Le club des correspondants internationaux

Yurakucho est un quartier riche, snob et luxueux. Accolé à Ginza, il héberge des gratte-ciels loués à des multinationales comme Sony et ne laisse pas de place aux petites gens. Dans le coeur des ses monticules orgueilleux, au 20ème étage du Denki North building, le club des correspondants internationaux ou FCCJ filtre ses visiteurs à la manière d’une troupe de douaniers américains. Très fier d’annoncer son intégrité et son ouverture au public, le FCCJ se targue d’être différent des clubs de journalistes hautains qui ne parlent qu’aux mieux chaussés, et qu’il est très difficile d’intégrer.
Ce message nous a donné envie d’aller discuter avec des “senpais” (professionnels expérimentés) de tous horizons, qui auraient pu nous donner des conseils ou partager des anecdotes utiles ou divertissantes. Nous nous y sommes donc rendues, communiqué de presse sous le bras, avec la ferme ambition de repartir très grandies en terme de réseau professionnel, but premier des clubs de ce type. Notre ambition de bisounours nous aura eu, encore une fois! Si le coeur vous en dit, allez y faire un tour, mais n’oubliez pas votre plan, l’adresse et les instructions: le club n’est pas facile à trouver.
A peine sorties de l’ascenceur, un vent de regards froids et condescendants nous a fait montrer les crocs, et les hôtesses d’accueil ne nous ont pas persuadés de les ranger.

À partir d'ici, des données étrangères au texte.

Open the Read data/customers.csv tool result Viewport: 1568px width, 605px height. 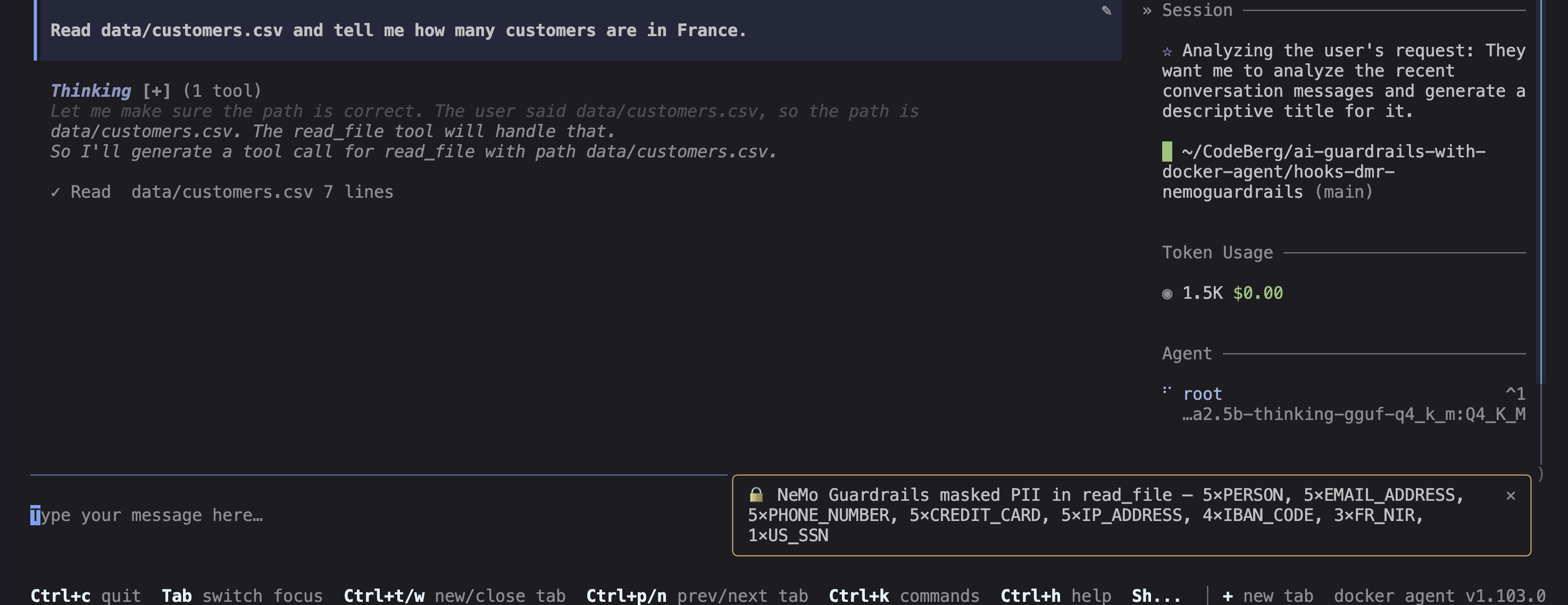[x=222, y=192]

Le long d’un couloir de velours vieilli, les plus méritants du club ont leur portrait encadré de bois doré façon galerie des ancêtres. Quand ce n’est pas les stars du club qui décorent les murs, ce sont des plaques de mérite et autres lot de consolations qui alourdissent l’atmosphère. Au bout de ce couloir, les receptionnistes, deux japonaises tirées à quatre épingles, parlent à peine anglais et ne font pas particulièrement l’effort de déchifrer ce que l’on est venu faire ici. Après moultes négociations et regard de biches au bord des larmes, elles ont accepté nos communiqués de presse à contre-coeur, en les mettant de côté pour les distribuer lors du prochain meeting. On ne s’est pas étonnées de s’être vu refuser l’entrée catégoriquement. Contrairement aux clubs de reporters japonais, le club des correspondants internationaux véhicule l’idée que le groupe est accessible et qu’il n’est pas nécessaire d’être populaire pour le rejoindre. Pourtant, 2 parrainnages sont nécessaires pour intégrer le groupe, ce qui n’est pas rien. Si je n’avais pas demandé à prendre des photos du seul endroit qui m’était autorisé (le palier), nous aurions passé 30 secondes montre en main dans ce hall si exclusif.